Di Senja Yang Sama

Di senja yang sama. Aku berharap itu tak akan pergi selekas yang telah terjadi. Tapi senyumanmu yang terakhir kali tak dapat pergi dari benakku, terus saja menghantui seperti bayang-bayang.

Kecupan yang pertama itu menjadi yang terakhir ketika ku menyadari kau berbalik dan pergi untuk tidak kembali. Kecupan manis dan lembut yang ku rasa. Menyentuh bibirku dengan bibirmu yang dingin. Meski begitu, aku merasakan kehangatan yang meluluhkan hatiku dalam beberapa detik itu.

Dan dekapan sebelum kecupan itu menjadi yang terakhir. Kehangatan yang ternyata tak untuk seterusnya. Kehangatan yang begitu nyaman untuk kembali, namun nyatanya benar-benar pergi. Menyentak kesadaranku akan realita bahwa kau tak mungkin akan kembali karena dekapan pada senja itu terasa berbeda.

Menatap matamu yang teduh dengan senja di dalamnya, membuat sebuah badai hebat dalam hatiku.

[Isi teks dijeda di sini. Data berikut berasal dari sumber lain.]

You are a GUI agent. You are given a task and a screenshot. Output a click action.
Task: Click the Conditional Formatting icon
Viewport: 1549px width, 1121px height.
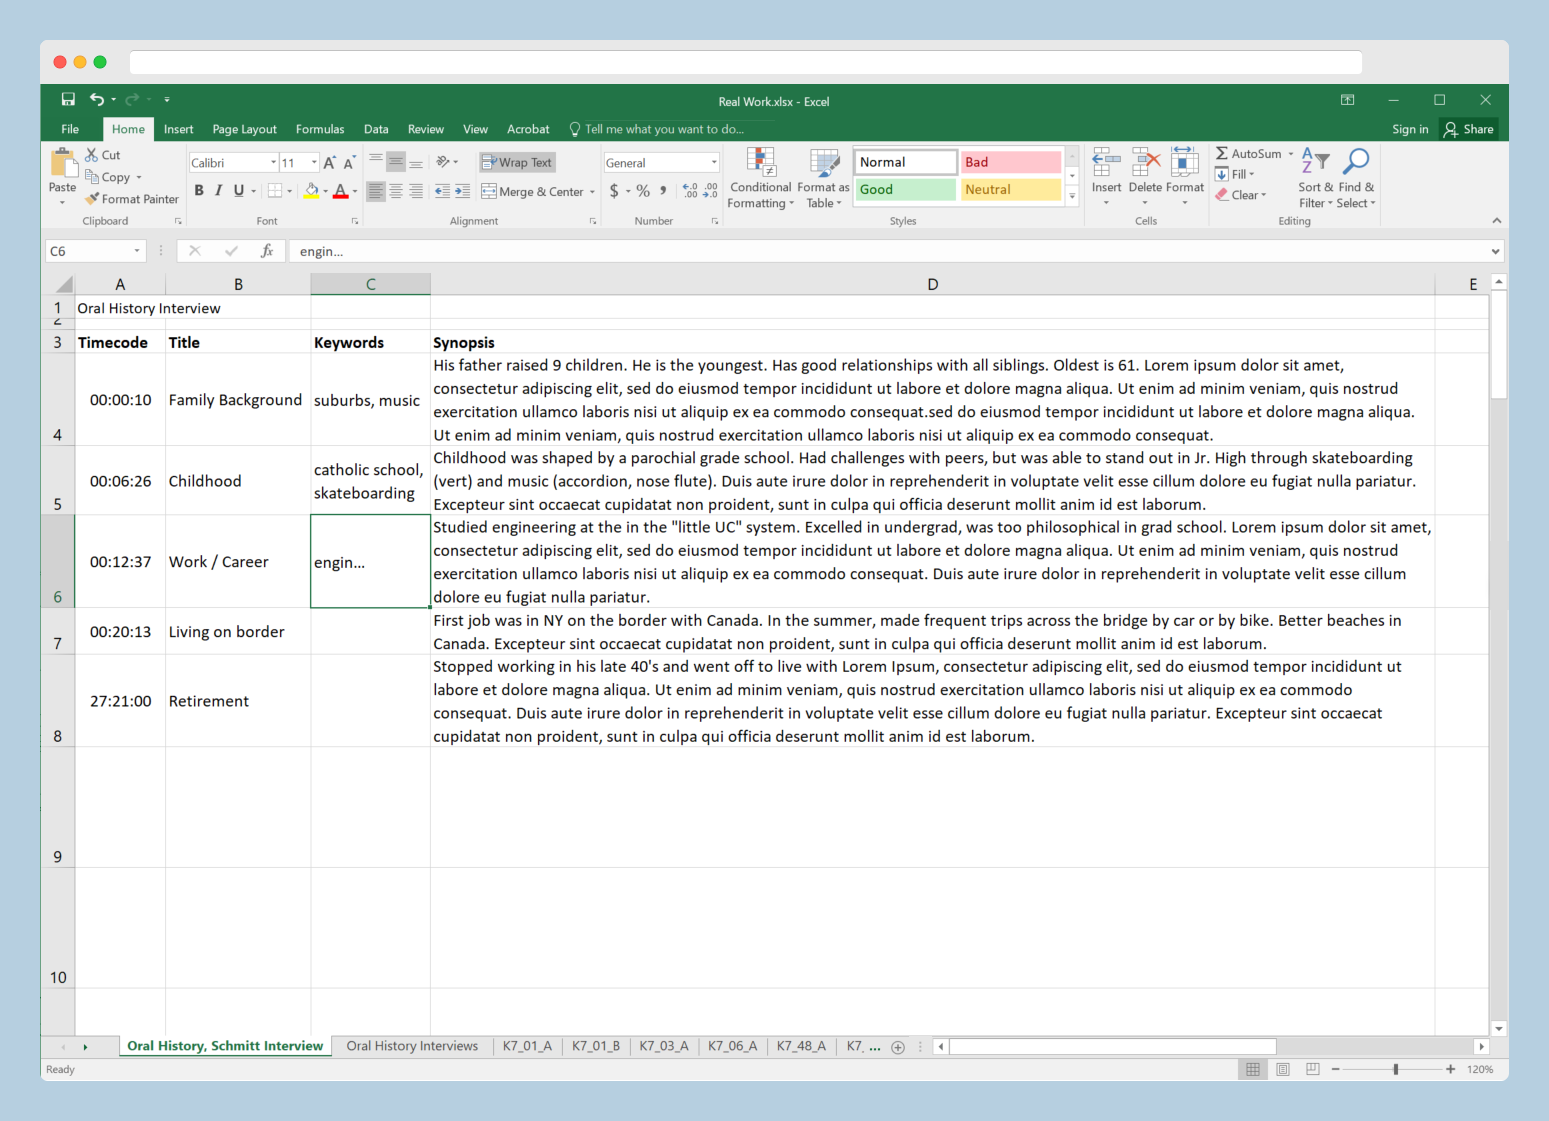(x=761, y=163)

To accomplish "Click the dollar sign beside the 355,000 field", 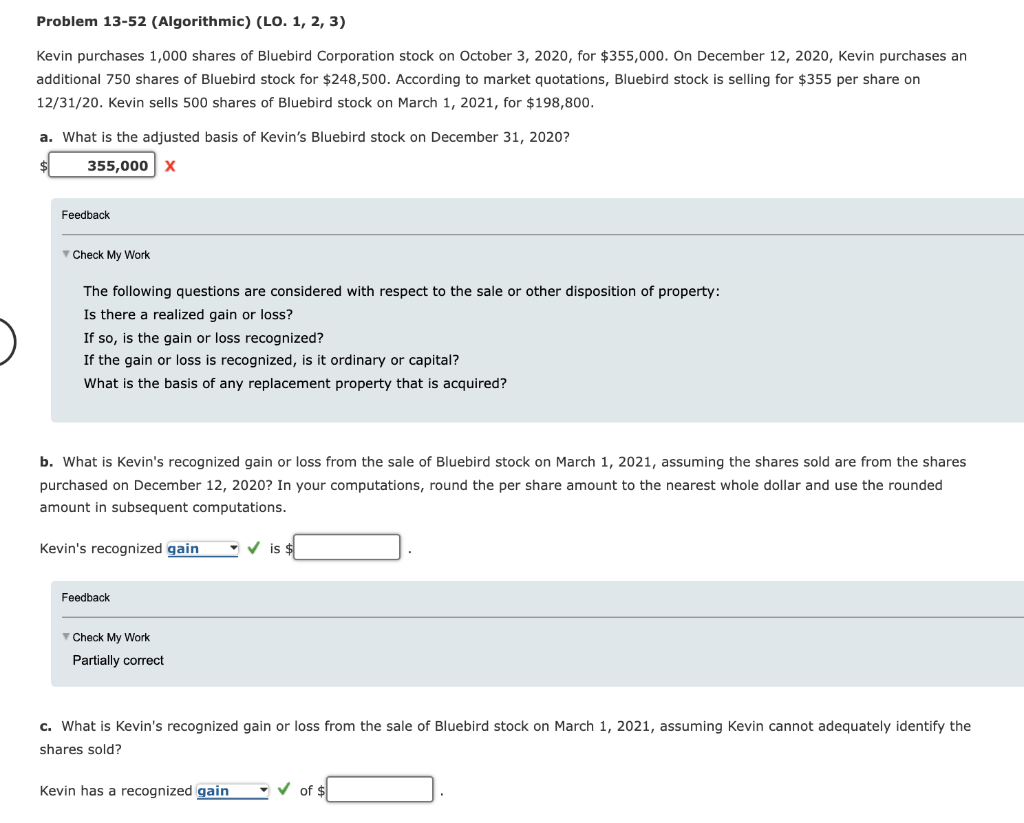I will pos(42,165).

Aku tak ingin mengakuinya, namun rasanya aku porak poranda menyaksikan apa yang tersirat dalam mata itu. Matamu. Sebuah pisau yang akan memberikan luka. Pisau yang menyayat bersama dengan sebuah perpisahan.

Setelah menyadari apa yang ada dalam benakmu ketika menatap mata itu, aku meraih tanganmu, mengharapkan sebuah genggaman yang nantinya mematahkan apa yang ku lihat dalam matamu. Meyakinkanku bahwa tak akan ada perpisahan nantinya. Meyakinkan padaku bahwa yang tadi hanya ilusi.

Ku rasakan jemari yang kurus dan panjang-panjang merengkuh jemariku. Namun apa yang seharusnya terasa tak lagi sama.

Dan kau mendekapku seolah meyakinkan kita untuk tidak berserah pada apa yang tersirat dalam matamu. Meyakinkan dirimu bahwa kau tak menghendaki perpisahan. Tapi ternyata kau tak berhasil.

Kau menyadari ketidak-berhasilanmu hingga akhirnya kau mengecupku. Beberapa detik dengan landasan yang sama. Meyakinkan kita untuk tidak berserah pada apa yang tersirat dalam matamu. Meyakinkan dirimu. Namun lagi, kau tak berhasil.

Ketika kau menyadari kau tak bisa lari dari apa yang akan terjadi, maka senja itu menjadi saksi. Kau berbalik dan pergi untuk tidak kembali.

Di senja yang sama, aku berdiri sendiri berpura-pura tegar. Berusaha mengabaikan masa lalu yang terus menguntit. Dan hanya tersenyum lirih ketika mengenang senja itu.  Lalu aku mematung di bawah langit jingga hingga ia berubah menghitam.